So we must conclude that among poetry’s functions, at least in recent times, is that of disturbing, provoking, and causing dissent. In a medium widely credited with unique emotional power, it could hardly be otherwise. 

          In addition to what we might call artistic functions, there are also social ones. Because the poetry of a period has typical subjects and favored styles, it can serve as a marker of the tastes of its era. Indeed, at any moment in history, certain poems, and the communal response to them, can be taken as a social definition of a sane and desirable attitude toward experience. If Whitman’s work evokes widespread approval, then culture and civilization are nudged in a certain direction. If it evokes yawns, derision, or disdain, they are nudged in another. From the debates among two or more camps that have differing responses to Whitman (and to various other figures), something like a social consensus is formed, though always an uneasy one, subject to change. 

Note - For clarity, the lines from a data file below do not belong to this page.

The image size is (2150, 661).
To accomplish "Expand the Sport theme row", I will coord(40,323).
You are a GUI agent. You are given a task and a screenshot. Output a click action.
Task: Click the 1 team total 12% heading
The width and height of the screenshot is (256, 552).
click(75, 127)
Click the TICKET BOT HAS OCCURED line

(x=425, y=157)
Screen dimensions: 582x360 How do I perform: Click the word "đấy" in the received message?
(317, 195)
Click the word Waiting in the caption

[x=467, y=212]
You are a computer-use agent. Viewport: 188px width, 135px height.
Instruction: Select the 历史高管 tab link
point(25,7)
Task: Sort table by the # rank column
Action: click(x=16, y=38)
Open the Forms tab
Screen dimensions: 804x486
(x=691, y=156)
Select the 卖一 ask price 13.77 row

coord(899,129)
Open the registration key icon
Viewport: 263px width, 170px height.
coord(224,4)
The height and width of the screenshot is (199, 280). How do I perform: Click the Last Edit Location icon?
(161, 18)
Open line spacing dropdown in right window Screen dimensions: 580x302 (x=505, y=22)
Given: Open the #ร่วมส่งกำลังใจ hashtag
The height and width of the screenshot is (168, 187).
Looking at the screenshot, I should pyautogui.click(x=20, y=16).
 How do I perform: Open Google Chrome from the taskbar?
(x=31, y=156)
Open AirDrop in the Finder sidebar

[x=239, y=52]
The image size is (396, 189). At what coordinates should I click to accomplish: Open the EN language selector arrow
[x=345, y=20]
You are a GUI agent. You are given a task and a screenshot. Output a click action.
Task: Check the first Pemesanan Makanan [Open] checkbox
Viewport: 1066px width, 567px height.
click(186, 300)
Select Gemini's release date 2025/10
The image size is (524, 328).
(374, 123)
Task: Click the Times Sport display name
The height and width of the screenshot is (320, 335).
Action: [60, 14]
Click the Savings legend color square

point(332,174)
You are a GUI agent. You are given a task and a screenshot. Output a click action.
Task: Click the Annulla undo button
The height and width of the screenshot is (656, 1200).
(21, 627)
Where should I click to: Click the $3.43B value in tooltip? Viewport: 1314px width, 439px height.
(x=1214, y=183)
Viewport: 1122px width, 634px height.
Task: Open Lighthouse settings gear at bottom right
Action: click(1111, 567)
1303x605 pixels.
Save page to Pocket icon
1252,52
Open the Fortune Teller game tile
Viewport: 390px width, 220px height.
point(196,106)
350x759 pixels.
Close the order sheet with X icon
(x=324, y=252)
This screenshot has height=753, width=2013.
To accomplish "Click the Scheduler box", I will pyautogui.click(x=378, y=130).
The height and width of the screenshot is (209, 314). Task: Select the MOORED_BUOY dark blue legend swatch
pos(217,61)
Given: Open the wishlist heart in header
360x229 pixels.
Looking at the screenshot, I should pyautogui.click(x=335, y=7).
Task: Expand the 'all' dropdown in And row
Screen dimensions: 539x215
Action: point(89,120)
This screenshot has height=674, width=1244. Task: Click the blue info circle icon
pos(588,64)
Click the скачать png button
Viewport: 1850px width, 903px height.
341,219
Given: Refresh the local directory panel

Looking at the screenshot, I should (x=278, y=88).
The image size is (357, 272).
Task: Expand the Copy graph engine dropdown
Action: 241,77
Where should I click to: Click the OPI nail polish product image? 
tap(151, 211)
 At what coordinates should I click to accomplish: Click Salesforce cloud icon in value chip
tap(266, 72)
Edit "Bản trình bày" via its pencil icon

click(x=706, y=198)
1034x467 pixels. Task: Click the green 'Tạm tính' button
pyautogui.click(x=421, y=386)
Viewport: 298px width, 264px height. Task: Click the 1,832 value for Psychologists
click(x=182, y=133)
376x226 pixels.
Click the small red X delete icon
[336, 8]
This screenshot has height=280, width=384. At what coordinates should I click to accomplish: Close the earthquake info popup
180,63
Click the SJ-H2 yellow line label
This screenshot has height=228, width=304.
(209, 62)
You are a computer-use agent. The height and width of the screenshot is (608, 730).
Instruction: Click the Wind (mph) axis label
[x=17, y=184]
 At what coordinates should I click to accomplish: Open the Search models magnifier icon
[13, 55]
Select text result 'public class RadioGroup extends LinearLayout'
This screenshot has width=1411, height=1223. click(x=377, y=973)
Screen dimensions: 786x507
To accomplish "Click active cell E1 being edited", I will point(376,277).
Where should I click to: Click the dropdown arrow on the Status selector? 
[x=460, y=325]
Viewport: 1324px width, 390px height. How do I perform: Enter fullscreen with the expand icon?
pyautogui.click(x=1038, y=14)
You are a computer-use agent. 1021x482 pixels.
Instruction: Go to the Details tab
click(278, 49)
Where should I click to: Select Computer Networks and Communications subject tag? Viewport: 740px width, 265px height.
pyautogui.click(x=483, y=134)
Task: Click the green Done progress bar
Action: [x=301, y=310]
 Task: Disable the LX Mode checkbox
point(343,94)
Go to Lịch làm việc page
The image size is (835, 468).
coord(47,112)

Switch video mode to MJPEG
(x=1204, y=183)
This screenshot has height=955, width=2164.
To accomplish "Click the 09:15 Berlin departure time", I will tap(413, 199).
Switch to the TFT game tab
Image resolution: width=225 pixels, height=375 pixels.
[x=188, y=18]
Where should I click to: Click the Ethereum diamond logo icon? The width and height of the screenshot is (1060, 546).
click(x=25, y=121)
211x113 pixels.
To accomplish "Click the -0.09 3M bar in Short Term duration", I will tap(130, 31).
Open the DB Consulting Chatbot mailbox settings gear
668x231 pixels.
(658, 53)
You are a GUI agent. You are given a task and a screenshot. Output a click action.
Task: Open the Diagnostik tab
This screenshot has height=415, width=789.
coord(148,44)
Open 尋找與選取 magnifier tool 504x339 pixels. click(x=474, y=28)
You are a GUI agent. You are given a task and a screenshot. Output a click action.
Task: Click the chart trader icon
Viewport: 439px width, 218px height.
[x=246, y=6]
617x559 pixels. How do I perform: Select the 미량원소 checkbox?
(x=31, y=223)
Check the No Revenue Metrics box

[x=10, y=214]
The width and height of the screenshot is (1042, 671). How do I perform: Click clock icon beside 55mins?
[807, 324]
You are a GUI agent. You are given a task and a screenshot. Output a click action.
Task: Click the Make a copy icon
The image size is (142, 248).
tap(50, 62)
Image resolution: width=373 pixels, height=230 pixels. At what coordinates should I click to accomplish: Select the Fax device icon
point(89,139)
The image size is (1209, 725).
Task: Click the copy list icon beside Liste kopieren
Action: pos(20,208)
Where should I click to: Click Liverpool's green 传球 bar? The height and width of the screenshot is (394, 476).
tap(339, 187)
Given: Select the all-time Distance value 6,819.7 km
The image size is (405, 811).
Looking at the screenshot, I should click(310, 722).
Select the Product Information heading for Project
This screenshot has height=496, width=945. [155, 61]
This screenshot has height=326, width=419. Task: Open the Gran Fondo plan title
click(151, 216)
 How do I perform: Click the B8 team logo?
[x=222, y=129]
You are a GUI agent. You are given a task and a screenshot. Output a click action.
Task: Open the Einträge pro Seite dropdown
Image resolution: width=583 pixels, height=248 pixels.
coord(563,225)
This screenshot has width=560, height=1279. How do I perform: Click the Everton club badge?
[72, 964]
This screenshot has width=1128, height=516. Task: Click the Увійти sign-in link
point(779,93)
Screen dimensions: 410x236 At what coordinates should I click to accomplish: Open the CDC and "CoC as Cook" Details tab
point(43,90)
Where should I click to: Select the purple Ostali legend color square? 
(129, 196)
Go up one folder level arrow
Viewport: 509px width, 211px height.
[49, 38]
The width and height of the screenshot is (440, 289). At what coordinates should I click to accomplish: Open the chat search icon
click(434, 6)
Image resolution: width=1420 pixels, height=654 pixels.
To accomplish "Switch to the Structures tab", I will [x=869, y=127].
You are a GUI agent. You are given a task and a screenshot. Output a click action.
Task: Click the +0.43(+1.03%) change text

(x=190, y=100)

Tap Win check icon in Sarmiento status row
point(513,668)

          If we ask of any of poetry’s functions, “For whom does it serve this function?” the futility of much critical debate becomes evident. For even if we could agree on a set of functions that a “good” poem should fulfill, we very likely could not agree on the persons, or types of person, who should be affected. If a poem ought to move, and it moves you but does not move me (or, worse, moves you to tears but moves me to laughter), and if this happens repeatedly, then it is likely that you and I will not choose the same anthologies, and if we have some regard for each other we will avoid the subject of poetry in our conversation.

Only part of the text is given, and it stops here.